O uso de energia solar e sistemas de armazenamento com baterias vem se consolidando como um dos principais vetores de transformação da economia industrial brasileira. Segundo dados recentes da Associação Brasileira de Energia Solar Fotovoltaica (Absolar), o país ultrapassou a marca de 30 gigawatts (GW) de potência instalada em geração própria solar, o que representa um avanço significativo na matriz energética nacional.
Esse crescimento não é apenas ambiental, mas também econômico. Empresas de diversos setores, como metalurgia, alimentos e bebidas, e química, estão adotando a geração solar combinada com baterias para reduzir custos com eletricidade e aumentar a previsibilidade operacional. Em muitos casos, a economia na conta de luz chega a 90% nos horários de pico, quando a tarifa é mais elevada.
O impacto na competitividade é direto. Com custos menores, as indústrias conseguem investir mais em inovação e expansão, gerando empregos e fortalecendo a economia local. Além disso, a redução da dependência de fontes fósseis diminui a exposição às variações de preço dos combustíveis e às flutuações cambiais.

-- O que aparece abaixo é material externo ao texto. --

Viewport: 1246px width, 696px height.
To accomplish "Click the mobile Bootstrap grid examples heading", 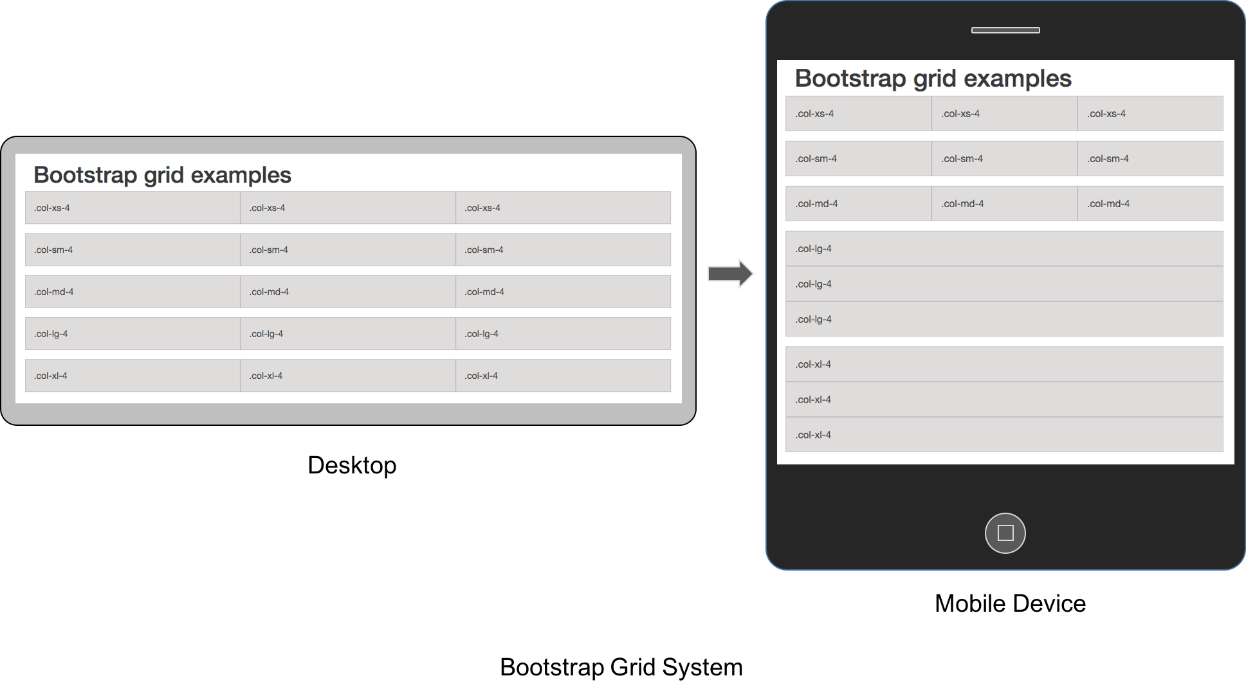I will tap(933, 78).
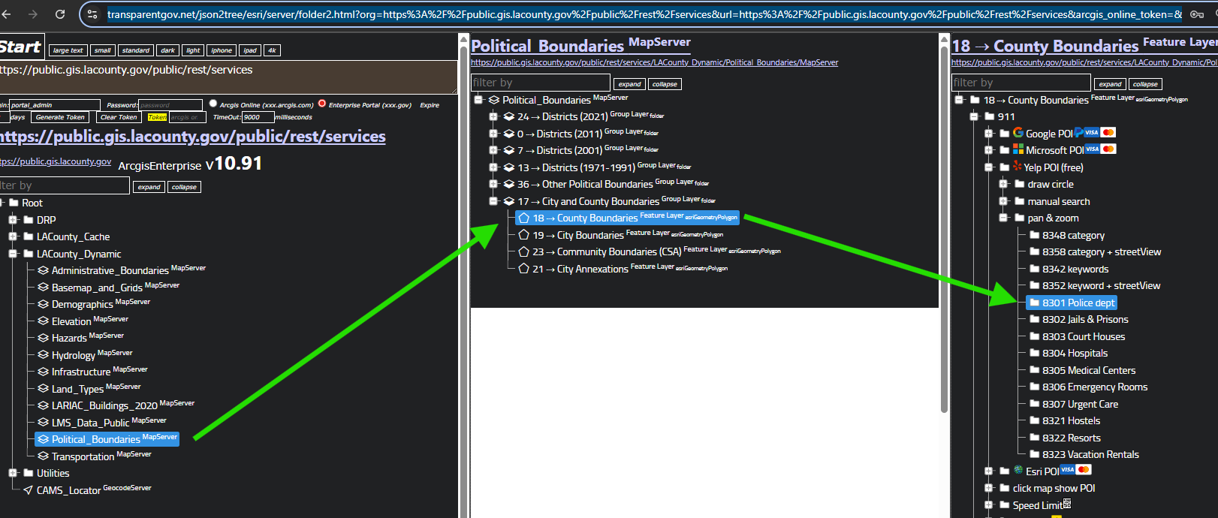Click the polygon icon of City Boundaries layer
Viewport: 1218px width, 518px height.
click(x=524, y=235)
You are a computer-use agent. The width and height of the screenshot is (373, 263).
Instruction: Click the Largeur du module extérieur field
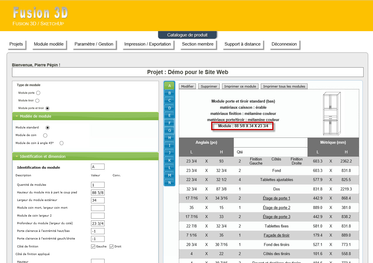[x=98, y=200]
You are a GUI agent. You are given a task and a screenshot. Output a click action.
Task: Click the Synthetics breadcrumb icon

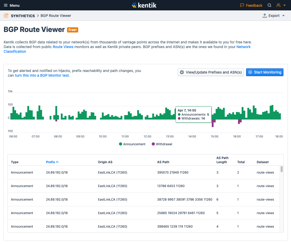pyautogui.click(x=6, y=16)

Redução de custos e previsibilidade
A combinação de painéis solares com baterias de lítio permite que as empresas armazenem a energia gerada durante o dia para uso noturno ou em momentos de alta demanda. Isso reduz a necessidade de comprar energia da rede nos horários mais caros, conhecidos como ponta. Em alguns casos, a economia anual pode chegar a R$ 1 milhão para médias indústrias, dependendo do porte e do perfil de consumo.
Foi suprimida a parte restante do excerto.